- SUPPLIED MATERIAL
···

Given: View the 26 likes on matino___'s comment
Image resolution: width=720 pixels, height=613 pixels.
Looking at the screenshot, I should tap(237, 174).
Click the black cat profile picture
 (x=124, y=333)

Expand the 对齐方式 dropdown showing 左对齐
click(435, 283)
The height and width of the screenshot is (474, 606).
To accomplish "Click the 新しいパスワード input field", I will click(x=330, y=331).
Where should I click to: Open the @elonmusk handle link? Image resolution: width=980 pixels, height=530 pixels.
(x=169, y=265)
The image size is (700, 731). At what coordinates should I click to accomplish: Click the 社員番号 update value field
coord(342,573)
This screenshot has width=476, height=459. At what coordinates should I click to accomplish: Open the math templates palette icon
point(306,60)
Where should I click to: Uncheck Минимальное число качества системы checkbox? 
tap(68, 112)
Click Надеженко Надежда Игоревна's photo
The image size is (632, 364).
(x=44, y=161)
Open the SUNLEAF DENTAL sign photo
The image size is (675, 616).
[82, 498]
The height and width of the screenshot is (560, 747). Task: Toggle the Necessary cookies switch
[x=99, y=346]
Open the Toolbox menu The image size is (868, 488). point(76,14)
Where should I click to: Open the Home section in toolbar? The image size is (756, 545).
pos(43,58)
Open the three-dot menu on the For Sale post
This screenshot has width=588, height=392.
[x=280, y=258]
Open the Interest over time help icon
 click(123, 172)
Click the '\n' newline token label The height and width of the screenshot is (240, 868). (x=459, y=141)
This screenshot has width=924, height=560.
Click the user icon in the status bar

···

Copy each line above that contains the string "menu".

Open the Toolbox menu The image size is (868, 488). point(76,14)
Open the three-dot menu on the For Sale post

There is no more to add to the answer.